YOUR OBJECTIVE:
The required response is the number of lines in the entries that include the word "agent", with nothing added.

GIVEN DATA:
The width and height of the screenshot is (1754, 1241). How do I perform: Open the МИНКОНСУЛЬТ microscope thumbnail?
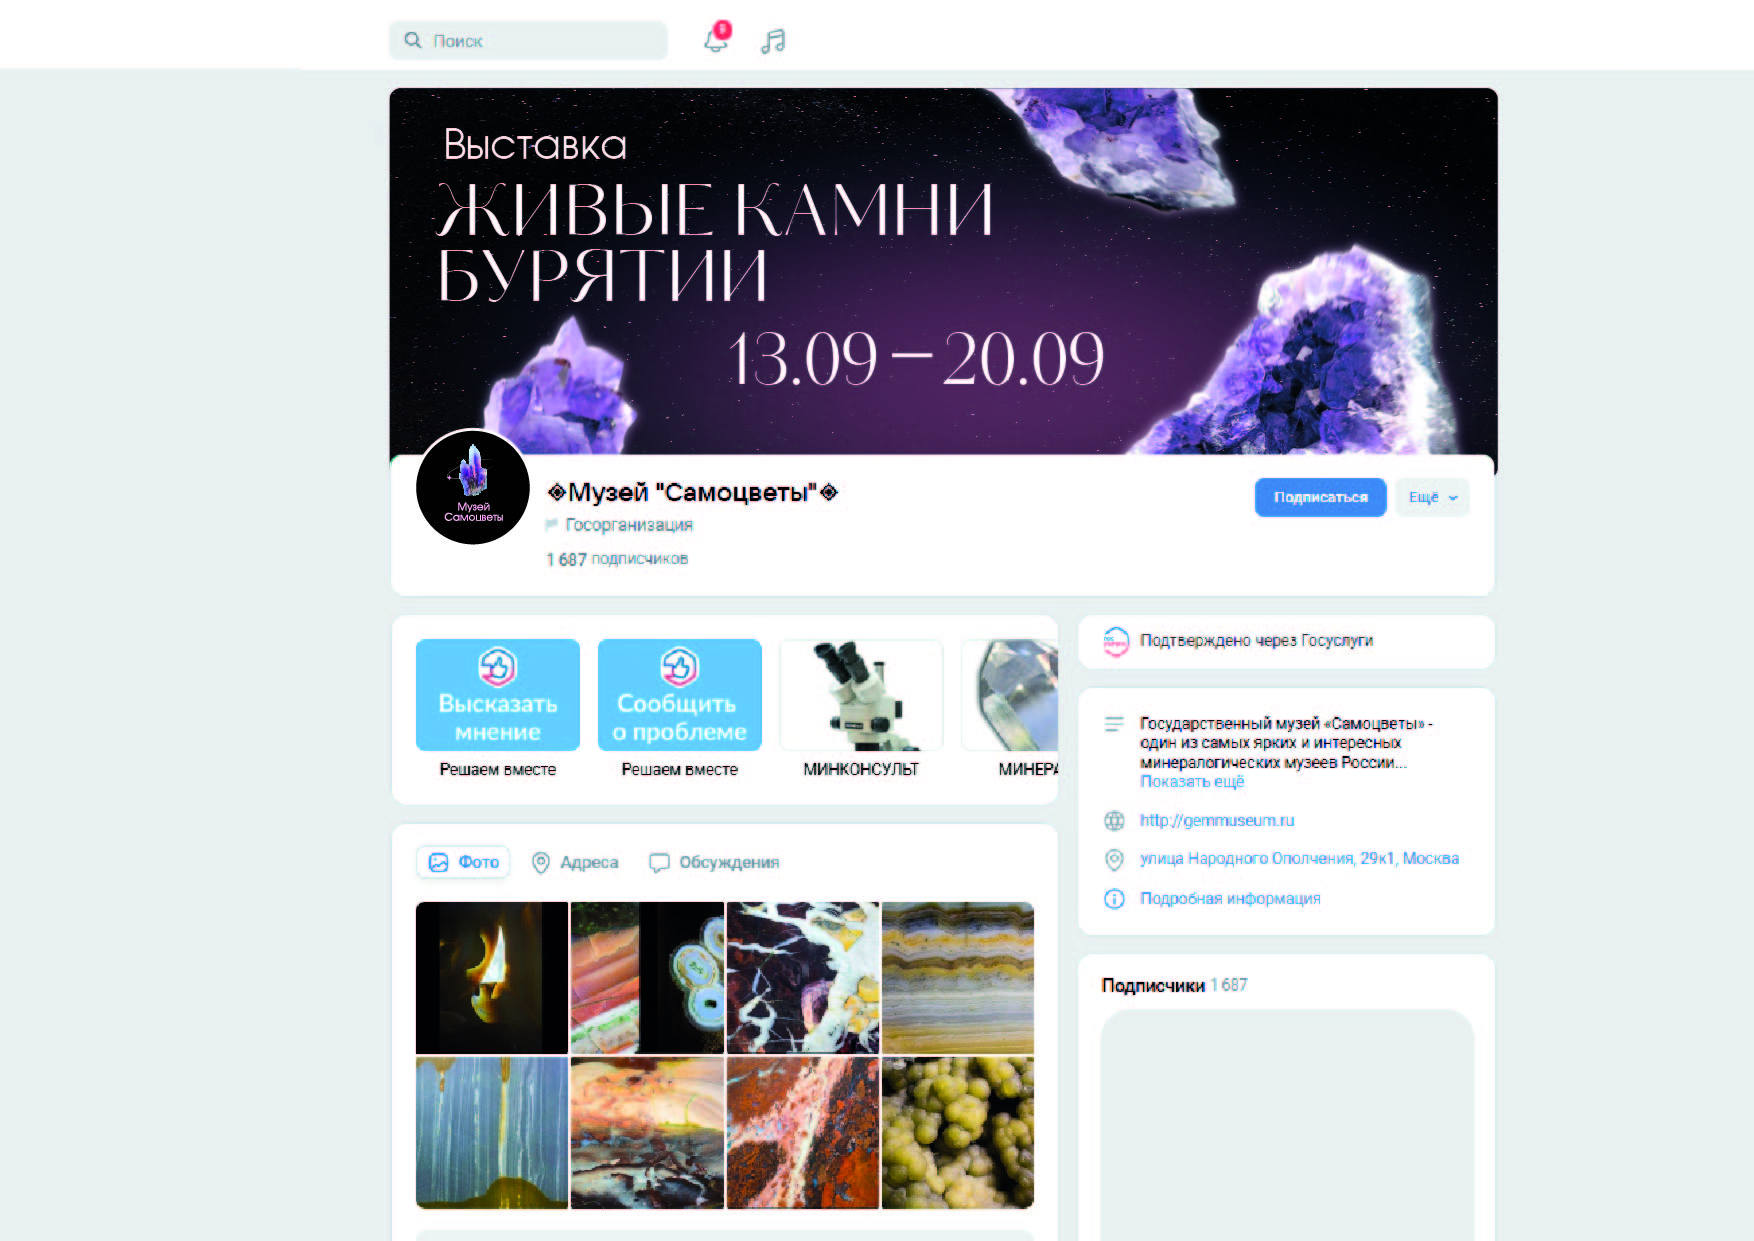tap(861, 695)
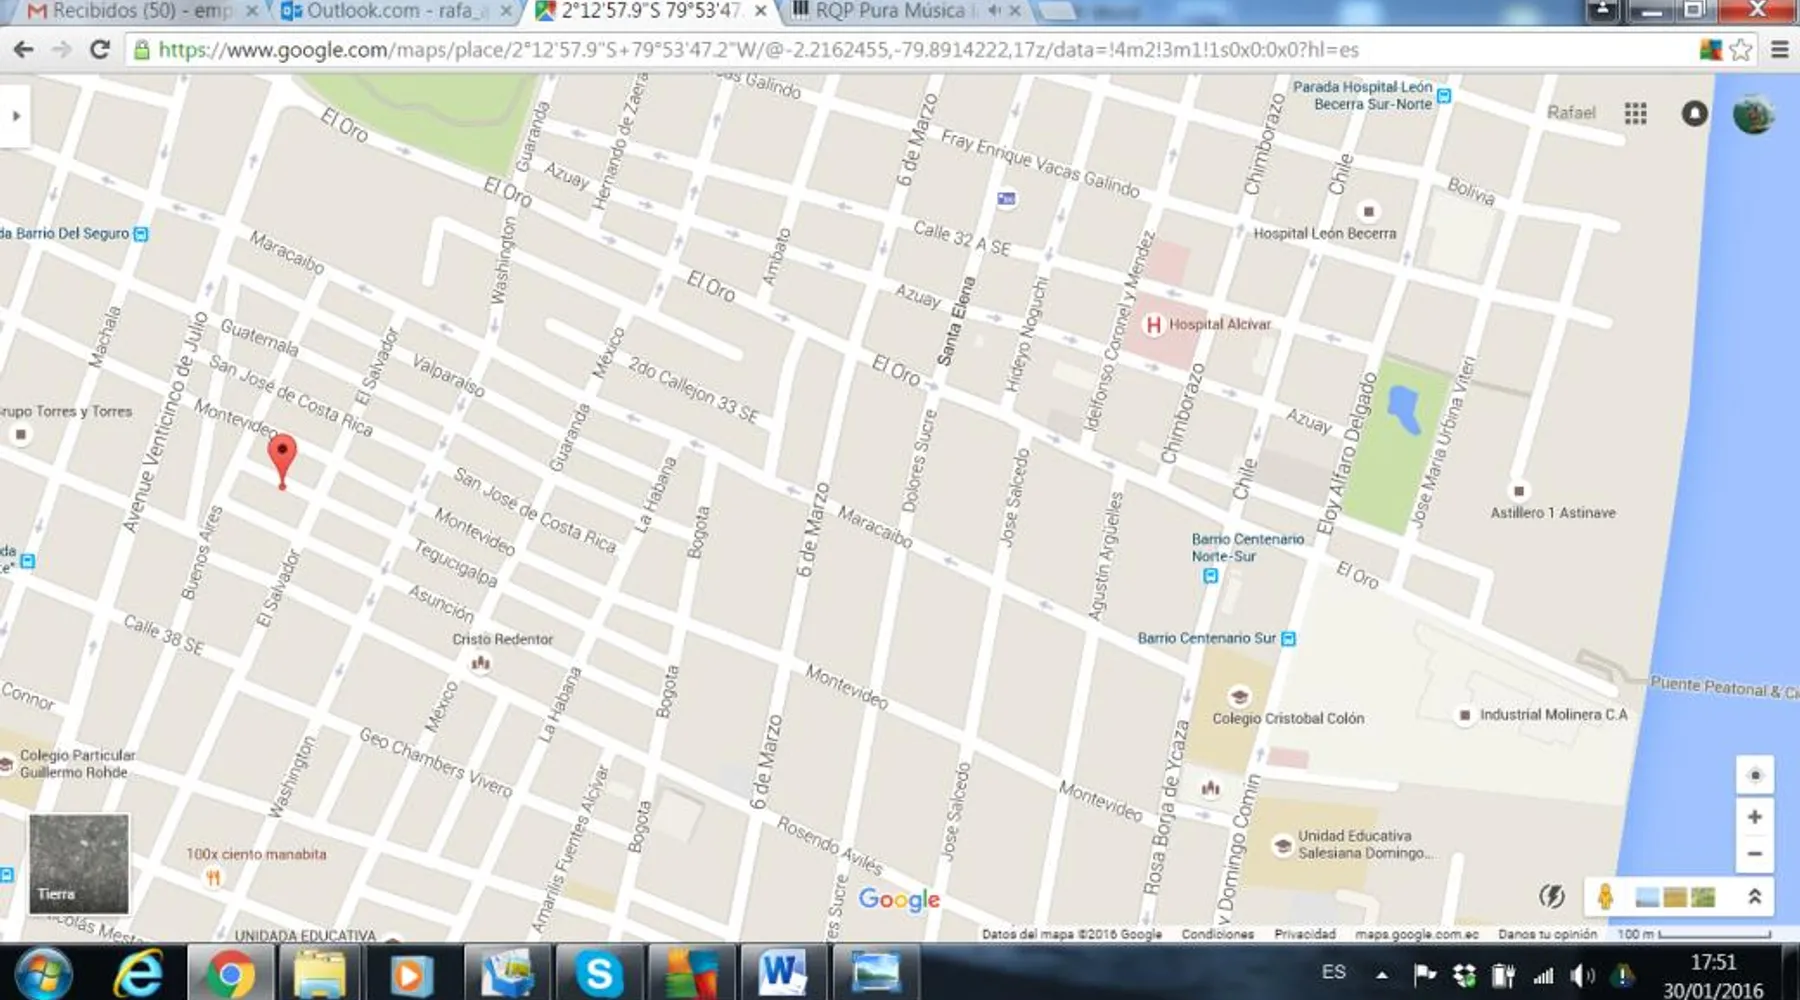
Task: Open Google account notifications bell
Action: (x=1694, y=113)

==

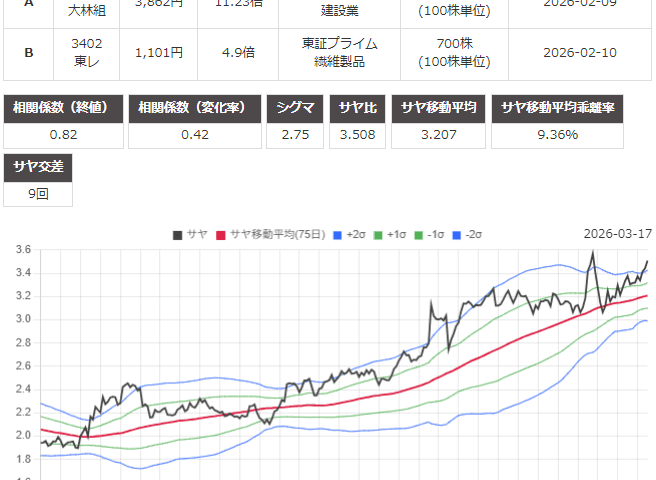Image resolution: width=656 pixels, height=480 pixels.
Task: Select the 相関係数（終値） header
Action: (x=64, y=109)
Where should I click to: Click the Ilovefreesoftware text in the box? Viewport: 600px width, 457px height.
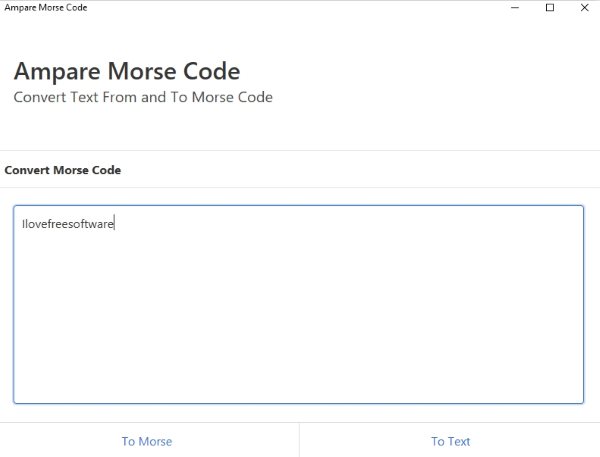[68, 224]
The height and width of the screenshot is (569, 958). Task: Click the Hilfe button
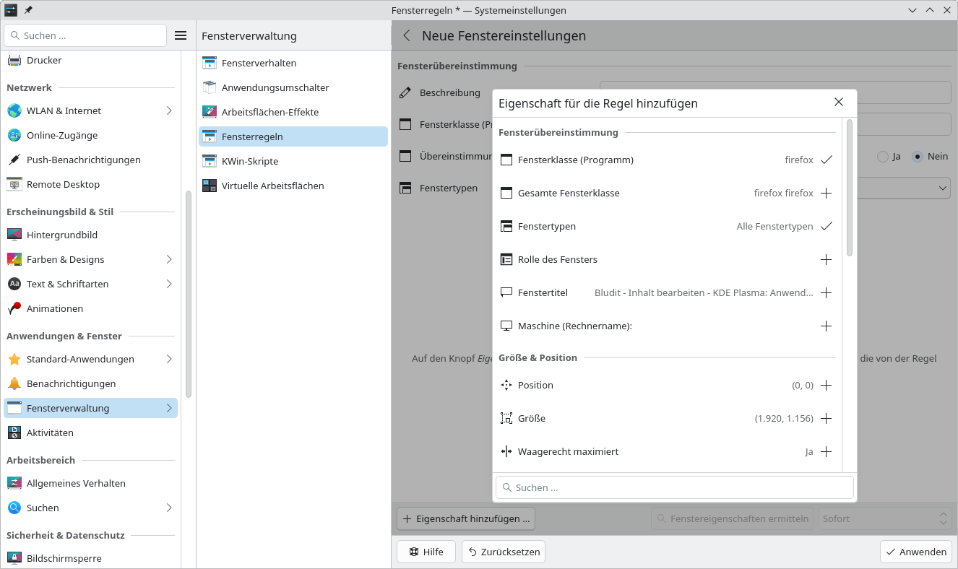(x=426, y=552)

* * *

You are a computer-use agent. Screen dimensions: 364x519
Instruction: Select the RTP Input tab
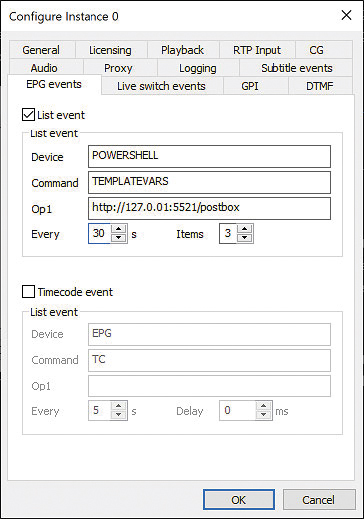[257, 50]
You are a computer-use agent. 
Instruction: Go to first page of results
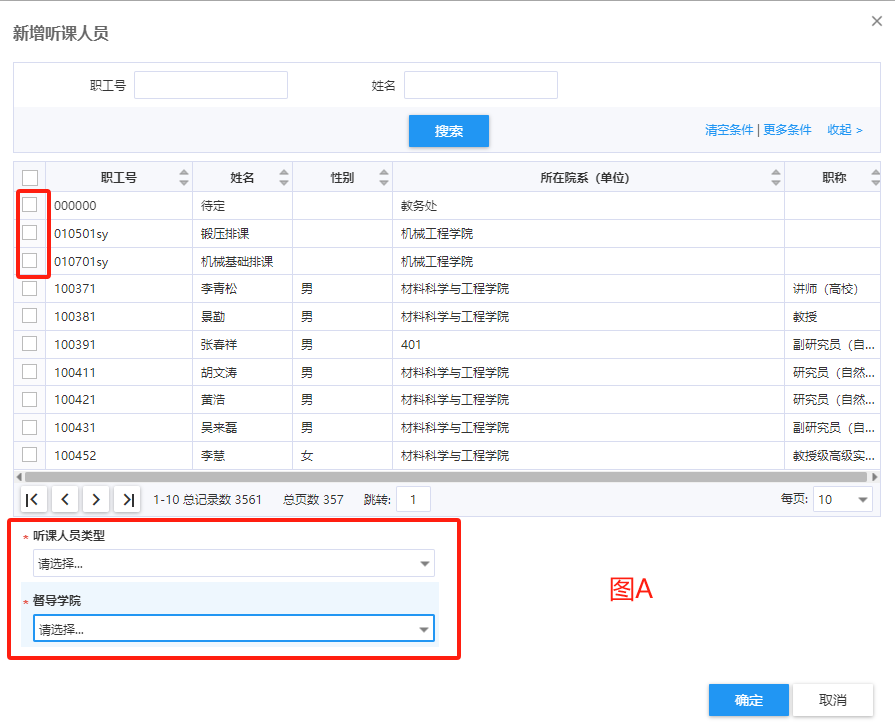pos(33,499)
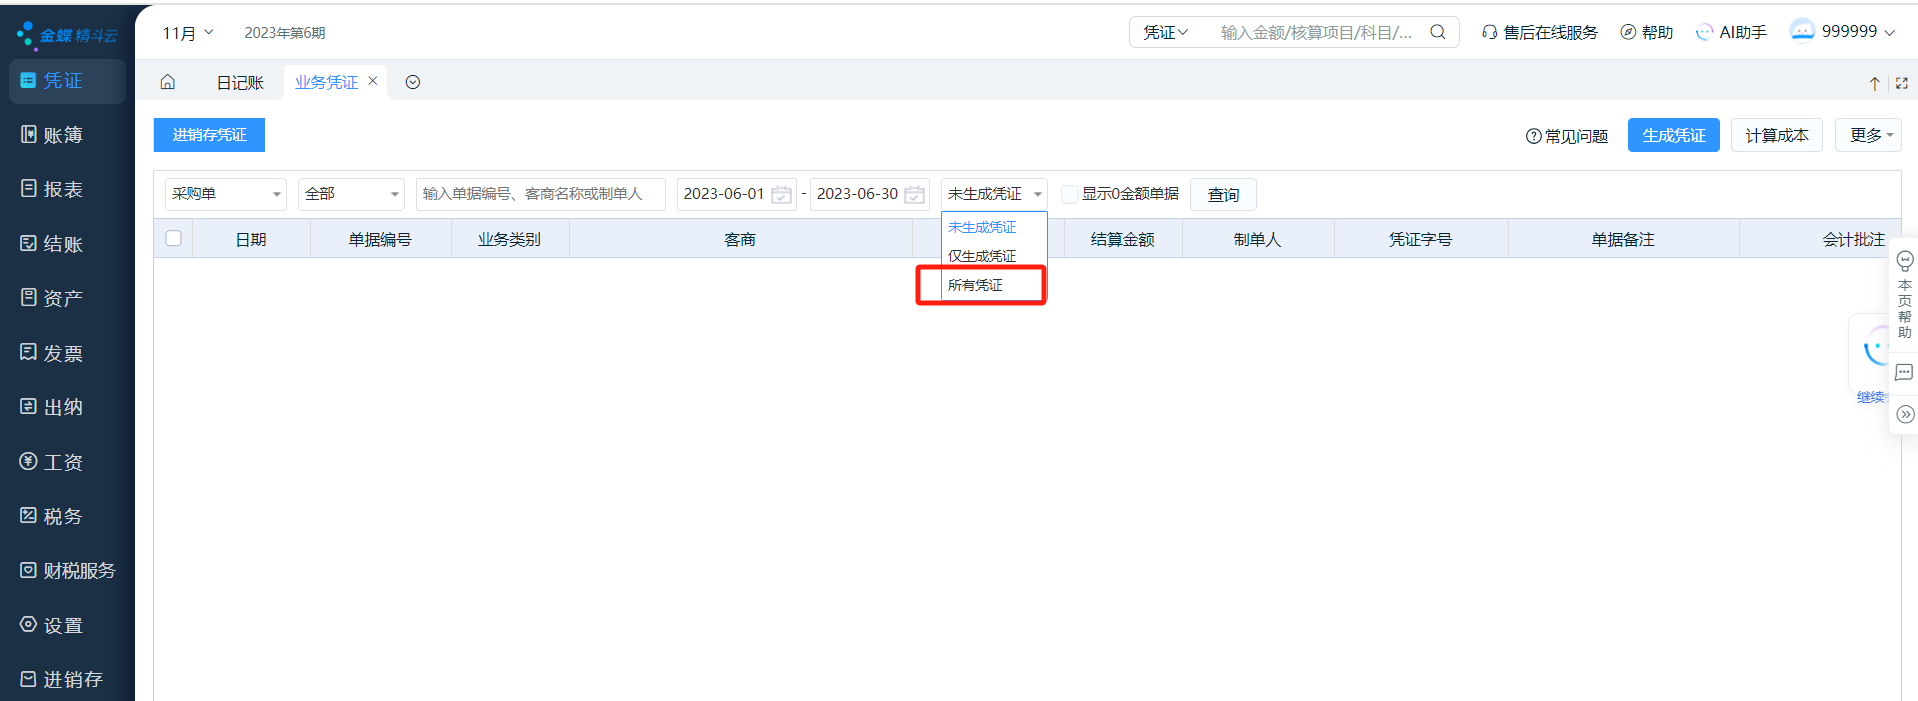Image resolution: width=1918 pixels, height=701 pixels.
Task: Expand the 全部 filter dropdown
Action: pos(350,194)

RESPONSE AREA:
2